Figure 5. Nanoscale organization of EGFR in the plasma membrane.

(a, left) Representative TIRF-PALM image (localization intensity) of EGFR-mEos2 in the same cryo-arrested HeLa cell, before and 5 min after EGF stimulation. (a, right) detailed view of the selected areas marked in the left images. Scale bars: 10 µm (b) Density-based spatial cluster analysis using a neighborhood radius of 40 nm of the EGFR-mEos2 distribution in cryo-arrested HeLa cells. Upper row: fraction of molecules in clusters of different diameters. Lower row: fraction of molecules shown as differential plot between the compared conditions.

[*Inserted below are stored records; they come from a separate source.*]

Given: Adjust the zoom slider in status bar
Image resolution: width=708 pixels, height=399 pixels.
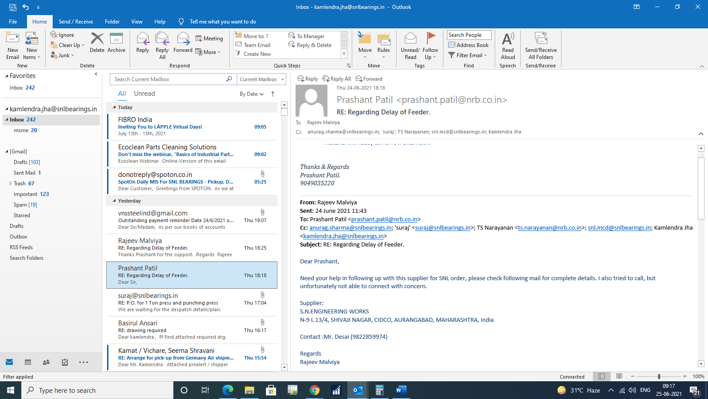Looking at the screenshot, I should 659,376.
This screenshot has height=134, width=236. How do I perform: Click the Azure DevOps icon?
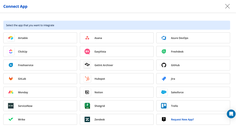[x=164, y=38]
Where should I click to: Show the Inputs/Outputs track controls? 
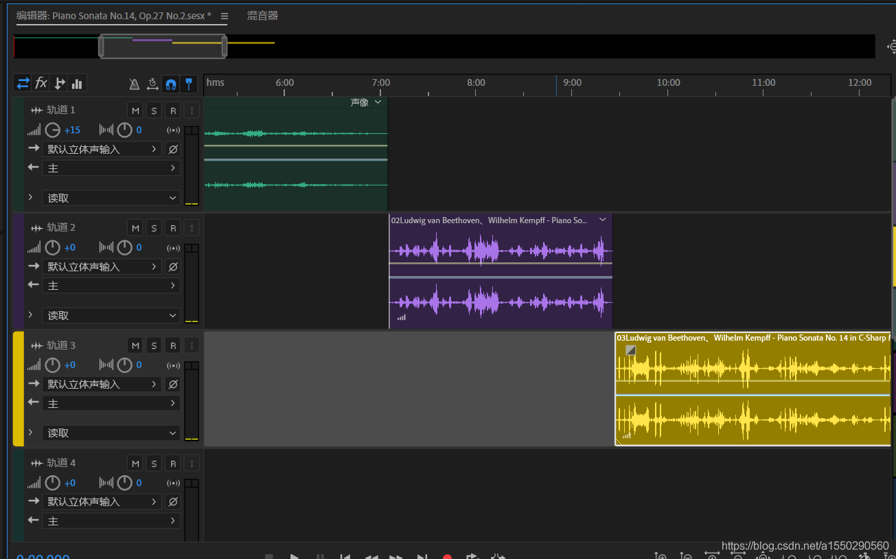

Left column: before (red) and 5 min after EGF stimulation (blue); middle column: unstimulated cells that were cryo-arrested twice with an interval of 5 min; right column: chemically fixed cells before (red) and 5 min after EGF stimulation (blue). (mean ± s.d.; n=8 cells per condition; *: p<0.05; **p<0.01 using two sample KS-test) (c) Mean fluorescence anisotropy of EGFR-QG-mCitrine in HeLa cells as a function of its bleached fraction. Data obtained at 37°C before (purple, n=7) and 5 min after EGF stimulation (green, n=12) or at -45°C for unstimulated cryo-arrested cells (red, n=10) (d) Mean fluorescence anisotropy of EGFR-QG-mCitrine in cryo-arrested HeLa cells as a function of its binned fluorescence intensity (n=12), before (purple) and 5 min after EGF stimulation (green). (e) Fluorescence anisotropy per cell before and 5 min after EGF stimulation at 37°C (n=16) and at -45°C (n=12). Data in (c)-(e): mean ± s.e.m.